A Sublime “Arcadia”
Dec 8, 2012 at Judy Bayley Theatre, UNLV Performing Arts Center
Here are the great things about Nevada Conservatory Theatre and UNLV Performing Arts Center productions:
- They are presented on-campus at UNLV. Great location, great parking, great university-ambience, great box office, great prices.
- Medium-sized house (Judy Bayley Theatre) feels like a metropolitan theatre yet still intimate; not a bad seat anywhere.
- Renderings by the wardrobe, set design and lighting design teams are on display in the atrium for the audience to explore. Colorful drawings, fabric samples, and scale models of the stage and sets show how these show elements were conceived and built. It’s like a backstage tour! And you can touch them!
- Variety. Straight plays to musicals, they have it all.
- Casts feature a mix of theatre majors, community members and theatre professionals.
All that’s missing is…well, nothing.
True, they don’t have motorized moving stage parts or computerized hi-tech set antics, but that, thankfully, allows the focus to stay on the human element — the talent. The actors and the storyline, not technology, are the entertainment here.
All of these elements were in evidence in the production of “Arcadia”, a play by Tom Stoppard.
The script was an intellectual exploration of physics and philosophy, both challenging and rewarding to follow. While dense with academic and theoretical concepts, it offered equal parts humor and word play. The audience laughed from the first two minutes of dialogue and continued the positive reaction throughout the show.
The sets and costumes were feasts for the eyes. The set was an open, airy minimalistic design evocative of the period. The costumes were detailed and period-appropriate, right down to the shoes. The clothing was constructed in vibrant colors to support each actor’s character. Props were thoughtfully created, including the large book that was central to the storyline.
The actors breezily conversed in natural-sounding British accents; diction and projection were excellent to a person. The actors made extensive dialogue interesting to the ear by varying pitch, volume and speed appropriately. John Maltese’s vocal expression made even his long passages of technical information easier to grasp and digest.
Body language furthered the character development. Of note, Joshua Nadler’s stiff, affected, uppity movement style visually corroborated his character’s verbal insecure uptightness. Jordan Fenn’s wide-eyed fear clearly expressed his character, without needing words.

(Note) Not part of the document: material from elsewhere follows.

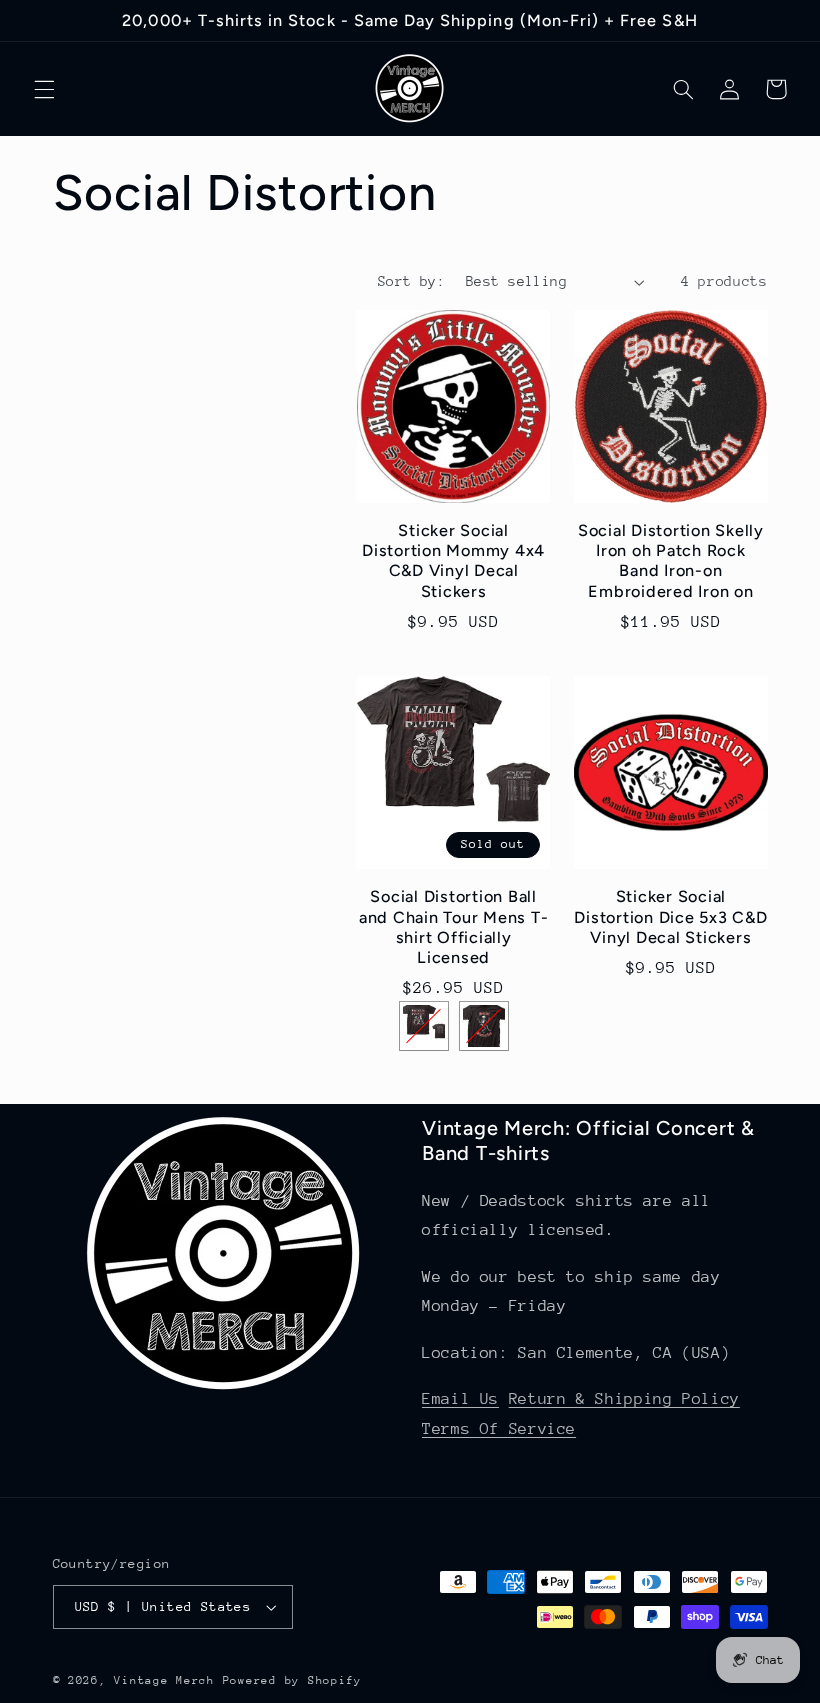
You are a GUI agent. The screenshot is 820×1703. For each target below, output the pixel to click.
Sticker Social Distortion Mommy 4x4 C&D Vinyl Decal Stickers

Some of the longer dialogue scenes, in which the actors stayed in one position, sitting in chairs around the table, seemed a little static. Perhaps some movement might give those long minutes of discussion a bit more life.
The only moment when the audience grumbled was when a real cigarette was lit and smoked on stage. Apparently this was bothersome to some of the patrons.
Despite these tiny drawbacks, the acting was excellent, onstage interaction was smooth and entertainingly-presented, production value was high, and the script itself was educational. Certainly a top-notch theatrical production, and a very enjoyable experience. “Arcadia” was another feather in the NCT/UNLV PAC hat.
So, is the big, new, marble performing arts center down the road too expensive, seats too far from the stage, too many balconies, lacking intimacy, not offering all plays you want nor featuring the local talent you want to support? Head to UNLV for everything you’re looking for.